Keep your eyes peeled for our review of Siegecraft in the coming days, or if you like to live life on the edge and recklessly spend dollar bills, the download link is below.

  • http://www.facebook.com/people/Childish-Chris/100002824610274 Childish Chris

    I downloaded it because I always live on the edge if your are not living on the edge your taking up to much space

  • Steve Sabol

    Monday night I said to myself "Self, I miss playing Crossbows & Catapults on my parents' basement floor. That seems like it would be a fun game to play on my iPad. I wonder if anyone has done that." A search or two later I realized that a game originally titled "Siegecraft: Crossbows & Catapults" had released just hours earlier.

    I can't say enough about this game. I've only played the single player and I'm only a few levels in but it perfectly captured what was going on in my head when playing C&C so many years ago... it's like the Crossbows & Catapults version of the opening sequence of Toy Story 3.

  • Adam Luter

    No mention of the IAP in this review, so I thought I mention it!
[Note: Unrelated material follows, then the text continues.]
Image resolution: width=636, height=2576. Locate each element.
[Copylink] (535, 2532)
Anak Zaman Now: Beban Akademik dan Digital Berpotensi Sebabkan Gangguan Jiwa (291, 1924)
Standard smurf-berry approach, if that turns you off, turn back now weary traveler!

    • http://twitter.com/JaredTA Jared Nelson

      Err, I dunno if I'd equate them to smurfberries. There's no waiting before you're able to play in Siegecraft. The IAP is more along the lines of "if you aren't patient enough to earn coins for upgrades through normal play and some light grinding, then go ahead and buy packs of coins through IAP".

      So yeah, there is IAP but I wouldn't consider it necessary to play, like I do with smurfberries in the smurf game. But it could give people an unfair advantage when online multiplayer comes out because you can essentially buy your way to fully upgraded weapons. But you can also do that through just playing, it will obviously just take a lot longer.

      Anyway, didn't mention the IAP because this actually isn't a review. It's actually a "hey this game is out and only a dollar, and it's pretty awesome for a dollar, and since I'm not sure how long it's going to stay at a dollar you might want to go ahead and download it".

      We'll actually do a proper review for this, just wanted to wait for iOS 5 to try out the multiplayer.

  • Adams Immersive

    Aynchronous multiplayer! You said the magic words...

    I hope you can play on iPad and then switch seamlessly to iPhone to continue games in progress.

  • Jayson Elliot

    Maybe the iPad version is more fun, but the iPhone game was disappointing. The graphics look beautiful, but on a small screen it can be hard to really aim for your opponents.
    The controls feel touchy and inaccurate. It doesn't have the solid, fun feel of Angry Birds or Siege Hero. Instead, you feel like your weapon is a balsa wood toy on a tightly wound rubber band.
    I like a game to be challenging because it requires good strategy, reflexes, or other skills—not because the controls suck.
    I'm hopeful that the developer will try to improve the gameplay in an update. For now, it's too frustrating to enjoy.